*Records for this task*.
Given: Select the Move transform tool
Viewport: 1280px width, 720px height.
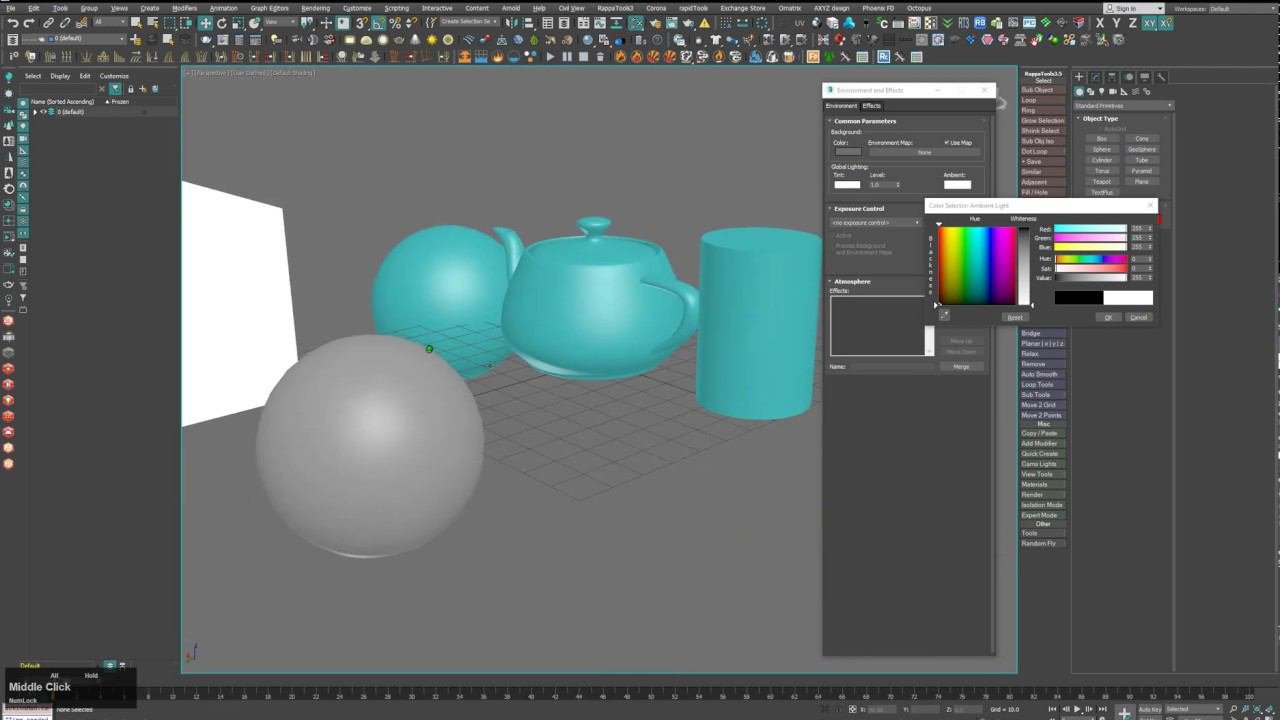Looking at the screenshot, I should (x=205, y=23).
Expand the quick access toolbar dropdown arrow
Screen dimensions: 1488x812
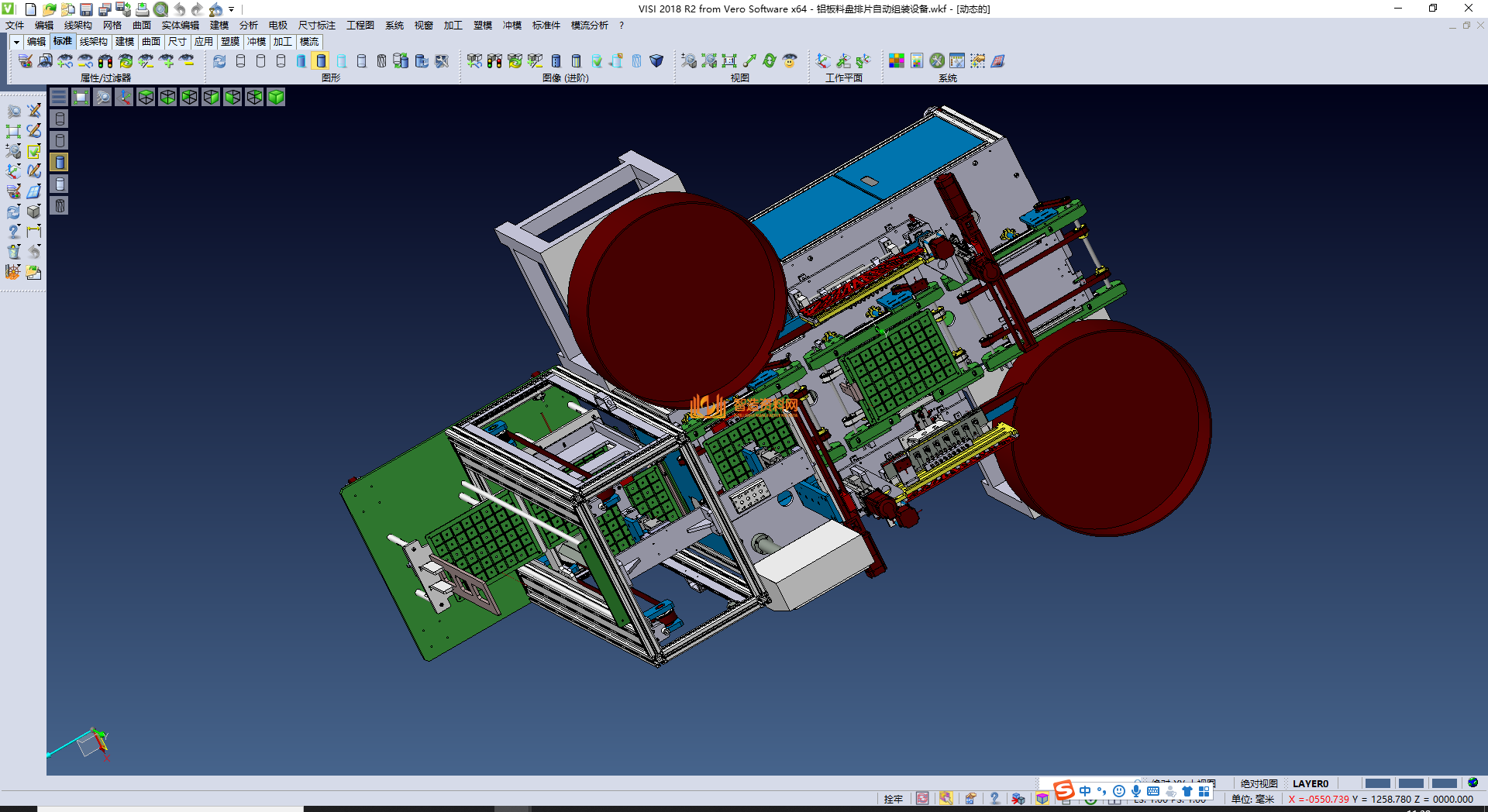[232, 9]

*Prompt*. Once the line containing "Expand the quick" is located, write out exactly that line and each one after it to the end of the records above, excluding pictures and nothing else.

*Written response*.
Expand the quick access toolbar dropdown arrow
Screen dimensions: 1488x812
[232, 9]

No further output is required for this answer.